This is now the third entry in my ongoing series, which I call Still Missing, where I discuss some of the most interesting unsolved art thefts. While the 1934 Just Judges theft was certainly interesting to look into, here’s something a little more recent: the heist that took place on New Year’s Eve at an Oxford University museum.
The Ashmolean Museum is Britain’s oldest museum. It has been open for over 340 years, often welcoming close to a million visitors annually. At the dawn of the new millennium, it was the scene of a daring robbery. At midnight on New Year’s Eve 1999, an unknown thief entered the museum using the nearby fireworks display as cover. Like the Skylight Caper perpetrators, they gained access to the roof. They entered through a skylight, descended into the galleries, and used a smoke bomb to obscure themself from the CCTV cameras while making their way to View of Auvers-sur-Oise by Paul Cézanne. The painting was created around 1880, showing the northern French town where Cézanne lived at the time. The perpetrator pulled a scalpel from a bag and cut the painting out of its frame. If that wasn’t enough, he also removed the now empty frame from the wall and smashed it on the floor. They then left the building, disappearing into the crowds outside, who had assembled in the street to view the New Year’s fireworks. The entire job took around 10 minutes.
Seeing the smoke and hearing the museum’s alarm going off, the security guards assumed it was a fire. When police and firefighters arrived, the smoke disappeared, revealing the crime scene. The Cézanne was the only work stolen that night. It had been the only Cézanne kept by the Ashmolean at the time, leading investigators to conclude that the thief had specifically chosen that painting to steal. At the time of the incident, the Ashmolean stated the painting was likely worth around £3 million. Some theorized that recent films like Entrapment and The Thomas Crown Affair may have inspired the theft. Some police officers called the incident “a very clever ploy” and “very professional”.
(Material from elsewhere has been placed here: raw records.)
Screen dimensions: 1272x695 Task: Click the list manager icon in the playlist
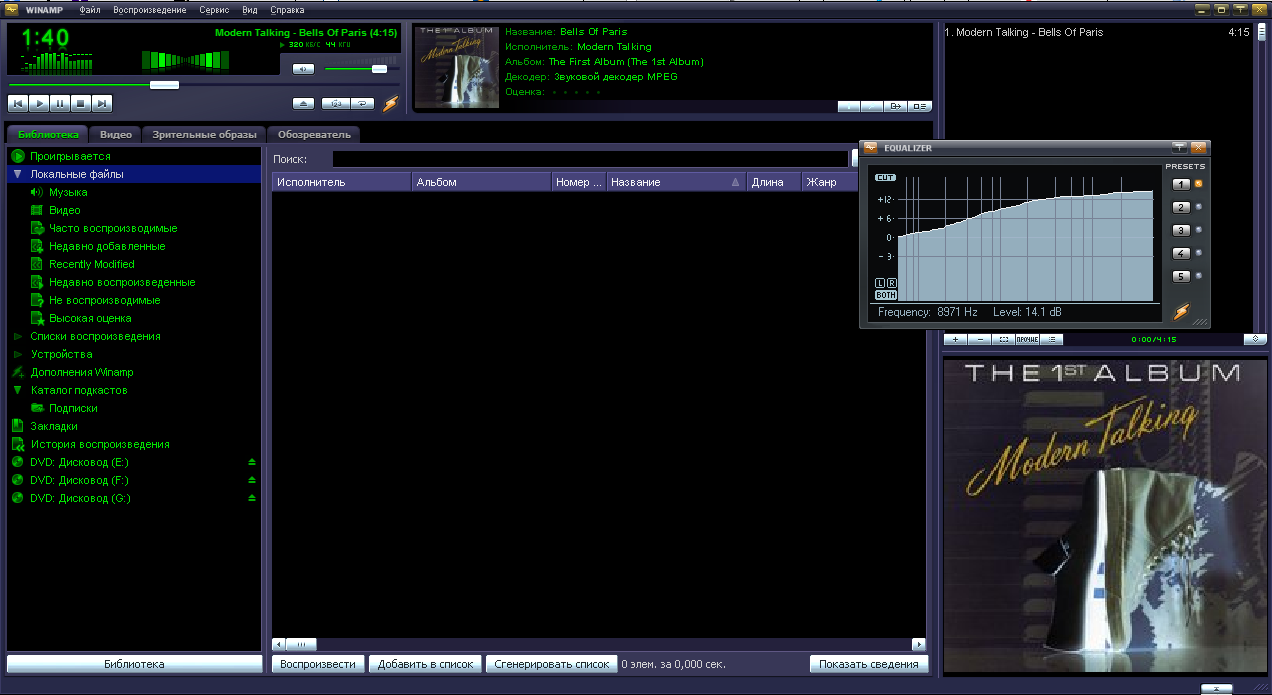coord(1051,339)
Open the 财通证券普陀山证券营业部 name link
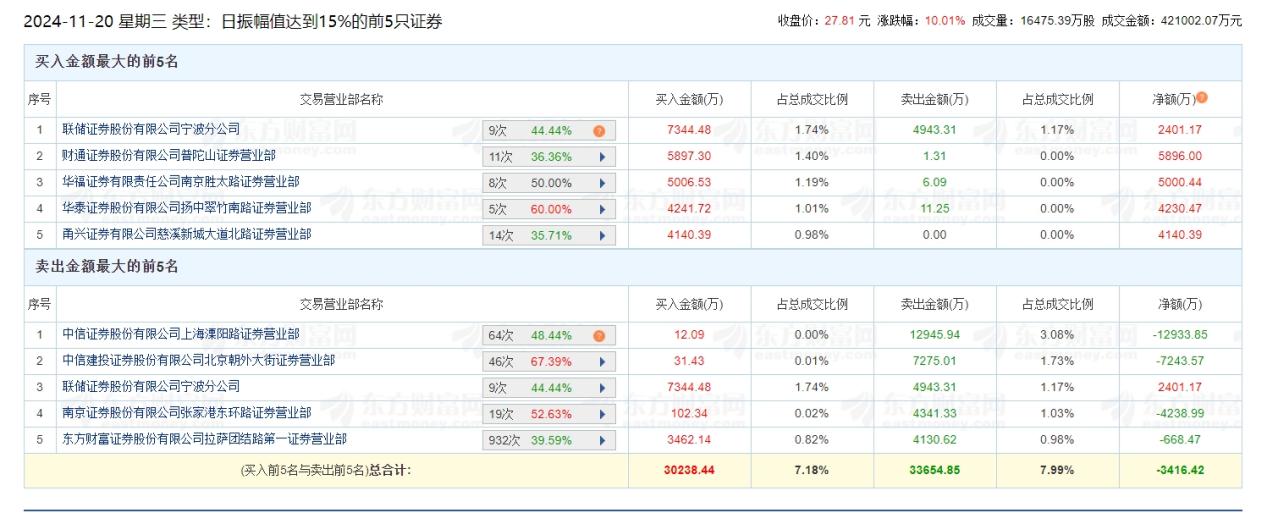Viewport: 1267px width, 513px height. pyautogui.click(x=168, y=156)
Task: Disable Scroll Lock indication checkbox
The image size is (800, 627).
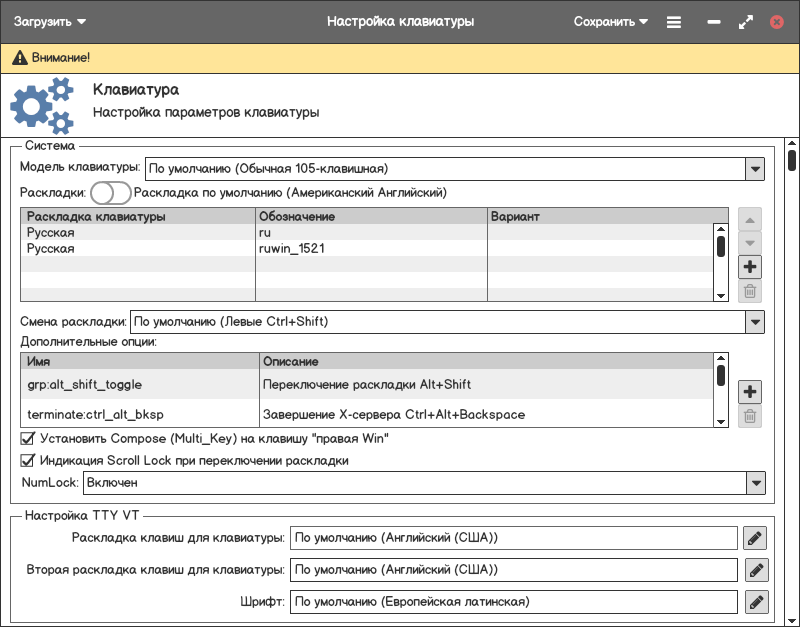Action: coord(28,461)
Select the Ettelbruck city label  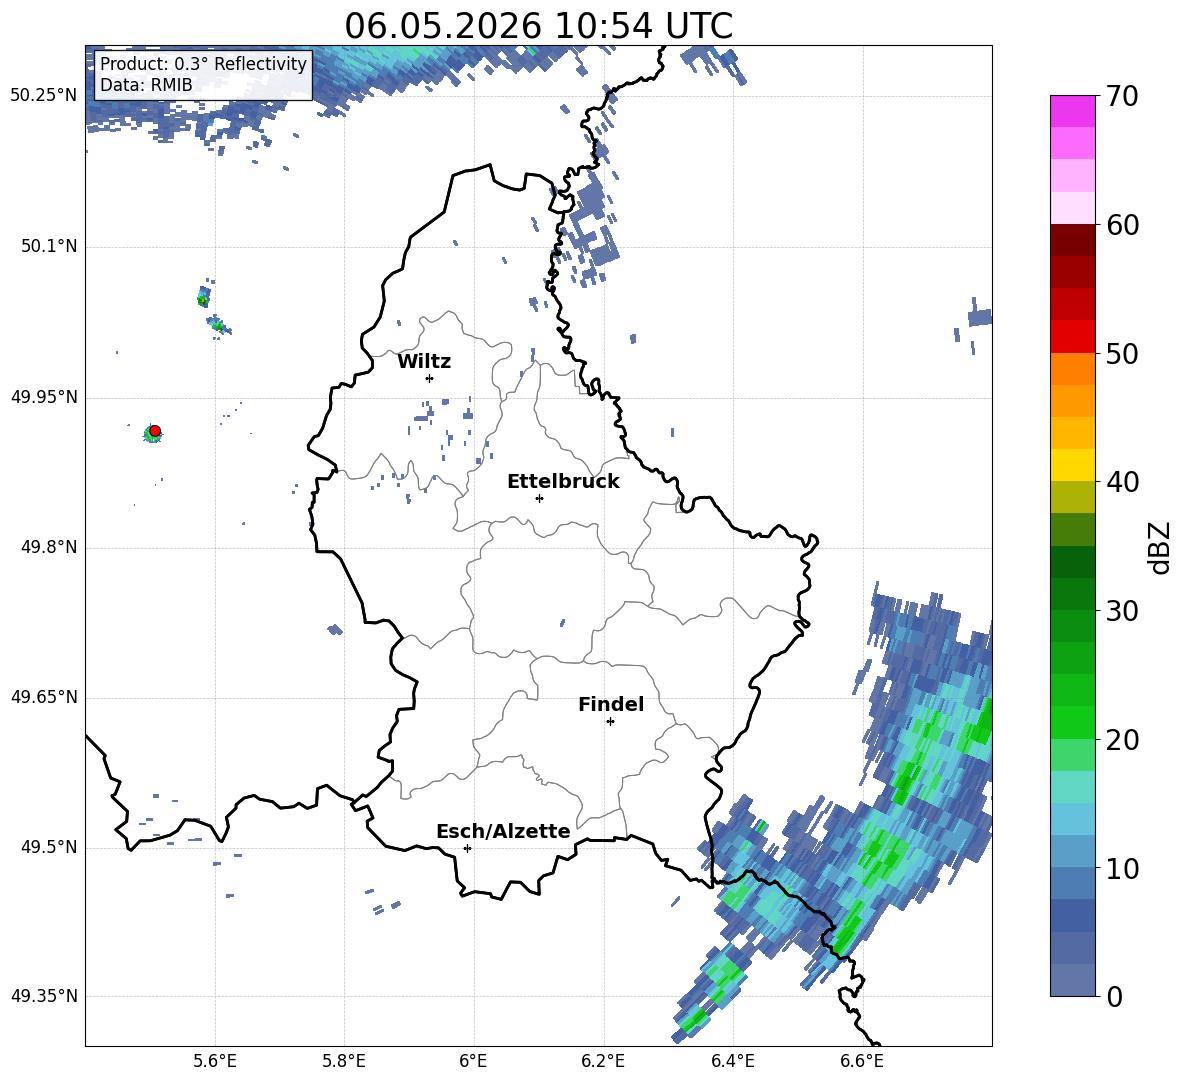pyautogui.click(x=563, y=482)
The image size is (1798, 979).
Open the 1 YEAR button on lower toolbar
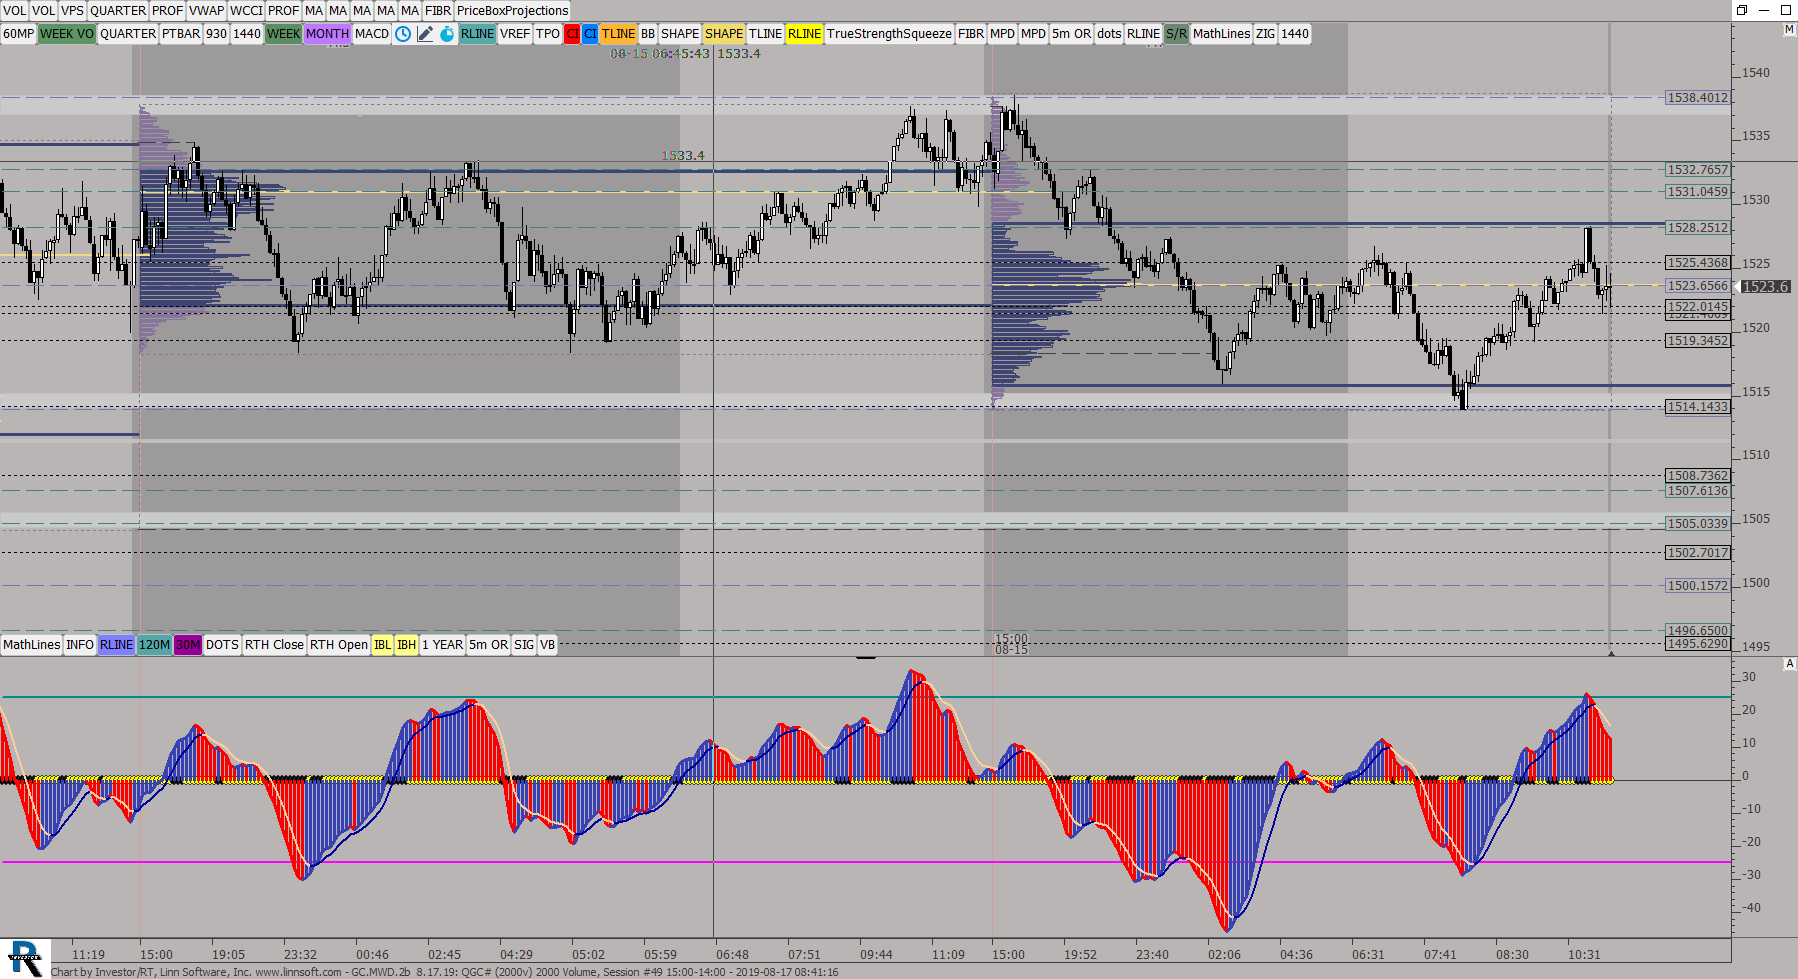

Authorities were rather confident that the Cézanne would be tracked down soon. Others, like Thames Valley Police spokesman Duncan McGraw, were more ambiguous in their predictions: “It could be tomorrow, or it could be in 20 years.” Police initially believed they had tracked the painting down to a pub in the West Midlands, only to find that it was a copy recently made by the landlord after watching the theft’s news coverage.